======== Dataset entries
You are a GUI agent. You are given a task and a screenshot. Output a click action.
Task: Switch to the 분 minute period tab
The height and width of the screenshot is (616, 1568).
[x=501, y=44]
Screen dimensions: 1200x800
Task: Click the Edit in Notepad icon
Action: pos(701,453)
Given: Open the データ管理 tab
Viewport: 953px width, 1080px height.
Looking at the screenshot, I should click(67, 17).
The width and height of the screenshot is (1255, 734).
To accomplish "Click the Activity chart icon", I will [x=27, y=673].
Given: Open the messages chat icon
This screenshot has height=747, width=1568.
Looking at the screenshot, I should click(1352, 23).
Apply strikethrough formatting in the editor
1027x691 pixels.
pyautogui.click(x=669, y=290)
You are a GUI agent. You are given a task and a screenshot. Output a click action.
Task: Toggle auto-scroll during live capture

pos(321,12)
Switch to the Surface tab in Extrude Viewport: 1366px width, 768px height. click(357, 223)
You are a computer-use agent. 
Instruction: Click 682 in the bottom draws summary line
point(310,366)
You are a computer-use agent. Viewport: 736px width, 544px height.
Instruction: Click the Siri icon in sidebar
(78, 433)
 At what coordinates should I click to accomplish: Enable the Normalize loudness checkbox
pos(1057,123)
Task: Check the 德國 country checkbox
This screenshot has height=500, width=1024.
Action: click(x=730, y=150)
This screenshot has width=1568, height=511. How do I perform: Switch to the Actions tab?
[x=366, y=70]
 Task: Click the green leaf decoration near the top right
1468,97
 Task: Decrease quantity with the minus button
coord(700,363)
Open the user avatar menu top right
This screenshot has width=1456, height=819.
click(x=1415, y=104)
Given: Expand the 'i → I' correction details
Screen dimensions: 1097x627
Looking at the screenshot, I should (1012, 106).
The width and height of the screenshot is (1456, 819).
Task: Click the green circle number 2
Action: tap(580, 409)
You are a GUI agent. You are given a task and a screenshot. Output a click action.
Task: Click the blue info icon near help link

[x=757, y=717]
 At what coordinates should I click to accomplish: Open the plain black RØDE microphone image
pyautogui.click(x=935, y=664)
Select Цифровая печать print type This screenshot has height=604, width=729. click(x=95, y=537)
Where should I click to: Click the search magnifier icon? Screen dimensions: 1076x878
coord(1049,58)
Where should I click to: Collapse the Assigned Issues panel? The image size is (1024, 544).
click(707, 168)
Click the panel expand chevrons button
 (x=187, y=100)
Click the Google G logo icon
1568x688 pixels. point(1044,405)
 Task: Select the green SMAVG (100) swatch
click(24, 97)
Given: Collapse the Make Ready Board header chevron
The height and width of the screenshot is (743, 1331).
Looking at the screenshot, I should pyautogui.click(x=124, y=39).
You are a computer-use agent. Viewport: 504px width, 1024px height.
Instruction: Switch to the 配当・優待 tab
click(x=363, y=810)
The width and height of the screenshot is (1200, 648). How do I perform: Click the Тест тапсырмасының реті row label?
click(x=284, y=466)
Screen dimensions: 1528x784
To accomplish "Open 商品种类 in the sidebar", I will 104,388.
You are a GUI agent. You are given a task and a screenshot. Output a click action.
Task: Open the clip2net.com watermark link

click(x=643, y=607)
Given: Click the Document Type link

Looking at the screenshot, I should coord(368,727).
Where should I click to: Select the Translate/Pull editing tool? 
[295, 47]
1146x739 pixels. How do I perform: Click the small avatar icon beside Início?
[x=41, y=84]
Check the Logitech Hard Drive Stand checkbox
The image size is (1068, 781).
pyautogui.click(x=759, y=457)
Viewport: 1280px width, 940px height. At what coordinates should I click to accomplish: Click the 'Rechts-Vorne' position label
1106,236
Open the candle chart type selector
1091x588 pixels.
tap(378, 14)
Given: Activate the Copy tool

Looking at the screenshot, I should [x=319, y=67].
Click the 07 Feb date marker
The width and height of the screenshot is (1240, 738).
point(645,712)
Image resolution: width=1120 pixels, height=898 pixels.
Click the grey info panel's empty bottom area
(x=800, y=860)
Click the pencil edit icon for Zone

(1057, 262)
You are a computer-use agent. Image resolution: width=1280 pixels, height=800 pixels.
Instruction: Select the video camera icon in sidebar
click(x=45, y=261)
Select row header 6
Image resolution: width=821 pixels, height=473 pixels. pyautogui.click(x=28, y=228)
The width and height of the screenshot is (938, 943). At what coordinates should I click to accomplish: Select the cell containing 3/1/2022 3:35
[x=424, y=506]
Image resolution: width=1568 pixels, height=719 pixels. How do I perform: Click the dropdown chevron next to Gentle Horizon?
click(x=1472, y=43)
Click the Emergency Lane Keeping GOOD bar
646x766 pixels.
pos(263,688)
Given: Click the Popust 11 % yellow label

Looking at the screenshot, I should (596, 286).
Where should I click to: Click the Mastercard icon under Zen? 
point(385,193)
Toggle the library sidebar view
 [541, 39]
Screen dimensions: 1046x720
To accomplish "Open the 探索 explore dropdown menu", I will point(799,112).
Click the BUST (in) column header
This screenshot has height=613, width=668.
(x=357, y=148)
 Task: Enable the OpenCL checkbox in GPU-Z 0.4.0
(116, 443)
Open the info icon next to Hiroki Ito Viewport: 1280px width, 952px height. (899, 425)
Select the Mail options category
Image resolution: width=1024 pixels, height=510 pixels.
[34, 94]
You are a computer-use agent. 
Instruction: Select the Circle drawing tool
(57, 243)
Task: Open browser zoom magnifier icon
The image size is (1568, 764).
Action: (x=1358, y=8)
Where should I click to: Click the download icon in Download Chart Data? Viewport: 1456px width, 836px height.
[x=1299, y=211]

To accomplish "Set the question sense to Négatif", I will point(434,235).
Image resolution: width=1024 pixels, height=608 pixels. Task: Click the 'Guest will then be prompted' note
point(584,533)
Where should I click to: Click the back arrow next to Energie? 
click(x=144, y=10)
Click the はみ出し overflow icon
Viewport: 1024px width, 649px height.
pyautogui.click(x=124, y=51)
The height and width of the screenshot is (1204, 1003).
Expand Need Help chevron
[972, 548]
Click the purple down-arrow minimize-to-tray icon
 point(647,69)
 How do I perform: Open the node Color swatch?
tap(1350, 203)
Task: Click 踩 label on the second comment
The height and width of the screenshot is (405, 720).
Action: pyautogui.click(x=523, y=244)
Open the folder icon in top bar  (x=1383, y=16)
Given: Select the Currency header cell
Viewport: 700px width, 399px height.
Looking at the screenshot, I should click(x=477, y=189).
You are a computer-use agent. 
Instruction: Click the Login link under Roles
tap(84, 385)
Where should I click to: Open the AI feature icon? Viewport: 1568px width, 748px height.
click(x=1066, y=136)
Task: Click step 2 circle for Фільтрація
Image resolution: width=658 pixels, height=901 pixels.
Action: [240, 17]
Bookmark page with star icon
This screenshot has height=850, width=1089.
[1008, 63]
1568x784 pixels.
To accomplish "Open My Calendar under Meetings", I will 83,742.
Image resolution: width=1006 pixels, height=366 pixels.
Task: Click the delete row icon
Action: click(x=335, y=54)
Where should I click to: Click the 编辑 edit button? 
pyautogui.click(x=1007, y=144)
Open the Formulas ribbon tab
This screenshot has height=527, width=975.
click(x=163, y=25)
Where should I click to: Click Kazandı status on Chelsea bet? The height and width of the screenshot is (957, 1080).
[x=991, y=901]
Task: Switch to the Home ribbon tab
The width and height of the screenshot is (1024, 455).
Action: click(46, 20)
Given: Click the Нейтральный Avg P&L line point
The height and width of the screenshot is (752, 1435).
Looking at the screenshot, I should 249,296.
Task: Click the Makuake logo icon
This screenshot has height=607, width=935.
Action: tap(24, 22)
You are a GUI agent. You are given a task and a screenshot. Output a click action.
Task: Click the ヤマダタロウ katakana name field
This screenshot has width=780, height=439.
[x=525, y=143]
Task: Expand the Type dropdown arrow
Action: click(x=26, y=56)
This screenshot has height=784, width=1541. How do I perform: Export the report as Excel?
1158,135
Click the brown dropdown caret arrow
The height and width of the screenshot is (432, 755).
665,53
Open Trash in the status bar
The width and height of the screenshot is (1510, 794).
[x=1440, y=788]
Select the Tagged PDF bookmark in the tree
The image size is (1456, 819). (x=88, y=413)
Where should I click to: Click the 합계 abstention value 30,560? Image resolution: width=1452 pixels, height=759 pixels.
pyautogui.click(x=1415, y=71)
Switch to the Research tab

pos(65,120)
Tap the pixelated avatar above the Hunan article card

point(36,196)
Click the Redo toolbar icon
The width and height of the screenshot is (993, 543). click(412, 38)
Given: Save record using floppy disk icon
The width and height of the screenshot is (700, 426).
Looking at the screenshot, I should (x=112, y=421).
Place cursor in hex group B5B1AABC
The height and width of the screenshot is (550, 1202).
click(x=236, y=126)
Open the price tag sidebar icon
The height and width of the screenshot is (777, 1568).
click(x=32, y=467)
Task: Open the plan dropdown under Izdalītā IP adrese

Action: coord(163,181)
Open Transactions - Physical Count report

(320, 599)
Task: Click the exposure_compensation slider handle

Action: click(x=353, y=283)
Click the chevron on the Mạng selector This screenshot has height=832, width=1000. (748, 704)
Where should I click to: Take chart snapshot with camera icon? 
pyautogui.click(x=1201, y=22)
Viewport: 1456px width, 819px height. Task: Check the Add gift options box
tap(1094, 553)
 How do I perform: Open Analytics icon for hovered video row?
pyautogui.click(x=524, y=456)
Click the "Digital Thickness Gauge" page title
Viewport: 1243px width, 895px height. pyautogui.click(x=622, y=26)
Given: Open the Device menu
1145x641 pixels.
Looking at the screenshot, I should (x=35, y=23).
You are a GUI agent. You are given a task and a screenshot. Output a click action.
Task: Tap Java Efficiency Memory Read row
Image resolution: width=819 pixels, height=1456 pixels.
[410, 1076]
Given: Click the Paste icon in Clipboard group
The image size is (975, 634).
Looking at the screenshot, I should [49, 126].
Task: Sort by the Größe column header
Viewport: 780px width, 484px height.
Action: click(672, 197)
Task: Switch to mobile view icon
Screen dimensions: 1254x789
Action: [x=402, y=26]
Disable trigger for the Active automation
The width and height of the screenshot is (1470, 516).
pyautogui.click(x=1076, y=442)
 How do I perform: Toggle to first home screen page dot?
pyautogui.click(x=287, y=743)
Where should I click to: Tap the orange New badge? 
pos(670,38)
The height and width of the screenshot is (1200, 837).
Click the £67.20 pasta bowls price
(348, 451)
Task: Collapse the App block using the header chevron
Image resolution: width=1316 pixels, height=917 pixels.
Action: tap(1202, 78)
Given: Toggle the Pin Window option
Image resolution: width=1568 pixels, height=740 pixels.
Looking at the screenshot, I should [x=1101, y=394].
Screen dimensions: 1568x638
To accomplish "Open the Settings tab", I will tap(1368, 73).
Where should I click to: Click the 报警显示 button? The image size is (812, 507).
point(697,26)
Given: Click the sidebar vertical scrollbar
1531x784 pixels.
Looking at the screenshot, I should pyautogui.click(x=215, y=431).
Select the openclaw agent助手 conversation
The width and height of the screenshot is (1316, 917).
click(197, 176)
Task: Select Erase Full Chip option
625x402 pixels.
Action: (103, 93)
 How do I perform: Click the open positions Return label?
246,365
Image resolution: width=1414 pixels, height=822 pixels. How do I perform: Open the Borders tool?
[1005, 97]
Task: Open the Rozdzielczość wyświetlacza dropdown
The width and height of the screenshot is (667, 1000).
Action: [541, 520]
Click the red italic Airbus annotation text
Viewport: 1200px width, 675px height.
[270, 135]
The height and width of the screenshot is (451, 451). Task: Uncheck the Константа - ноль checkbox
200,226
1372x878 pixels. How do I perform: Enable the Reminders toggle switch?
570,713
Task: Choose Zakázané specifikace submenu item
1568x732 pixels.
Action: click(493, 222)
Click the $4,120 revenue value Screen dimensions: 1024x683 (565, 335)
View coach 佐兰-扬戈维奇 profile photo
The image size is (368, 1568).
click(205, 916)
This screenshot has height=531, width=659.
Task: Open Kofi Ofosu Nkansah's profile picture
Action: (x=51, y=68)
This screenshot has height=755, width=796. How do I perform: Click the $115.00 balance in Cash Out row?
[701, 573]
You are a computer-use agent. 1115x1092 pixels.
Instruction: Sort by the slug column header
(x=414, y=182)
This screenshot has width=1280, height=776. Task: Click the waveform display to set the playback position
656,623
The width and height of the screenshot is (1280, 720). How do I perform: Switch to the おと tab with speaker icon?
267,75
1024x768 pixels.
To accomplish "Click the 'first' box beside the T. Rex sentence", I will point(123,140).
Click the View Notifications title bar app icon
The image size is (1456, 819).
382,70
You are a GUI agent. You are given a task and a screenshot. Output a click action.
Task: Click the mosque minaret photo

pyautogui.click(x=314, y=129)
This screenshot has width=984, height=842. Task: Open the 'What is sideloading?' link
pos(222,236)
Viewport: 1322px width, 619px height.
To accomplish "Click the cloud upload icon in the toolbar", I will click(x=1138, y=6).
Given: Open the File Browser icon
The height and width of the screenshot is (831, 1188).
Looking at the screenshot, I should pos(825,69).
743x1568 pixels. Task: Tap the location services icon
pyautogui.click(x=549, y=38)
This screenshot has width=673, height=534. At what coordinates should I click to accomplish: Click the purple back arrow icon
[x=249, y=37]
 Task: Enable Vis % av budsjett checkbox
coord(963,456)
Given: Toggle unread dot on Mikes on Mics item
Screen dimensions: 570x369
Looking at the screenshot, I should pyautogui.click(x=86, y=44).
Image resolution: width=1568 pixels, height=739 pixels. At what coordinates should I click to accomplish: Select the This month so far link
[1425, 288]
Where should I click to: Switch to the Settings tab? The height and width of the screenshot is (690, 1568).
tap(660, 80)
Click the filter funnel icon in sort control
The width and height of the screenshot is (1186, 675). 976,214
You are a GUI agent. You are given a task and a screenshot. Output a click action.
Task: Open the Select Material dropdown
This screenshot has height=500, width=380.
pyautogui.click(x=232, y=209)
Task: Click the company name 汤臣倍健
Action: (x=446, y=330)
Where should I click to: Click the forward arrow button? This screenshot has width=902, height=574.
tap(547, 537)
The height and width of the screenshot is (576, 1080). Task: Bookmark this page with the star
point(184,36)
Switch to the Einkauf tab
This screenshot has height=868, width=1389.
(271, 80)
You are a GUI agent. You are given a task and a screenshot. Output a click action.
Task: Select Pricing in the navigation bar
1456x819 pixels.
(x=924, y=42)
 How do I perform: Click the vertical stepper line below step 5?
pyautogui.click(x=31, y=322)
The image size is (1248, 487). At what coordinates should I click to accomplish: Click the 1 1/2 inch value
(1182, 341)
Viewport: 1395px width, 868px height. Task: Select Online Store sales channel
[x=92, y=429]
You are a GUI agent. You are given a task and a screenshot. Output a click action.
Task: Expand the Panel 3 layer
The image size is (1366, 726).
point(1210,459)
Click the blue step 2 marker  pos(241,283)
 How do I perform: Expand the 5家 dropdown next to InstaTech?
================
What you will do: Could you arrange the lines of the data above, from the line containing "Given: Open the messages chat icon" up to and including the line containing "pyautogui.click(x=935, y=664)", as a Markdown table with a Row column for the row number and a Line column for the text, leaving out blank lines?

Exercise solution:
| Row | Line |
|---|---|
| 1 | Given: Open the messages chat icon |
| 2 | This screenshot has height=747, width=1568. |
| 3 | Looking at the screenshot, I should click(1352, 23). |
| 4 | Apply strikethrough formatting in the editor |
| 5 | 1027x691 pixels. |
| 6 | pyautogui.click(x=669, y=290) |
| 7 | You are a GUI agent. You are given a task and a screenshot. Output a click action. |
| 8 | Task: Toggle auto-scroll during live capture |
| 9 | pos(321,12) |
| 10 | Switch to the Surface tab in Extrude Viewport: 1366px width, 768px height. click(357, 223) |
| 11 | You are a computer-use agent.  |
| 12 | Instruction: Click 682 in the bottom draws summary line |
| 13 | point(310,366) |
| 14 | You are a computer-use agent. Viewport: 736px width, 544px height. |
| 15 | Instruction: Click the Siri icon in sidebar |
| 16 | (78, 433) |
| 17 |  At what coordinates should I click to accomplish: Enable the Normalize loudness checkbox |
| 18 | pos(1057,123) |
| 19 | Task: Check the 德國 country checkbox |
| 20 | This screenshot has height=500, width=1024. |
| 21 | Action: click(x=730, y=150) |
| 22 | This screenshot has width=1568, height=511. How do I perform: Switch to the Actions tab? |
| 23 | [x=366, y=70] |
| 24 |  Task: Click the green leaf decoration near the top right |
| 25 | 1468,97 |
| 26 |  Task: Decrease quantity with the minus button |
| 27 | coord(700,363) |
| 28 | Open the user avatar menu top right |
| 29 | This screenshot has width=1456, height=819. |
| 30 | click(x=1415, y=104) |
| 31 | Given: Expand the 'i → I' correction details |
| 32 | Screen dimensions: 1097x627 |
| 33 | Looking at the screenshot, I should (1012, 106). |
| 34 | The width and height of the screenshot is (1456, 819). |
| 35 | Task: Click the green circle number 2 |
| 36 | Action: tap(580, 409) |
| 37 | You are a GUI agent. You are given a task and a screenshot. Output a click action. |
| 38 | Task: Click the blue info icon near help link |
| 39 | [x=757, y=717] |
| 40 |  At what coordinates should I click to accomplish: Open the plain black RØDE microphone image |
| 41 | pyautogui.click(x=935, y=664) |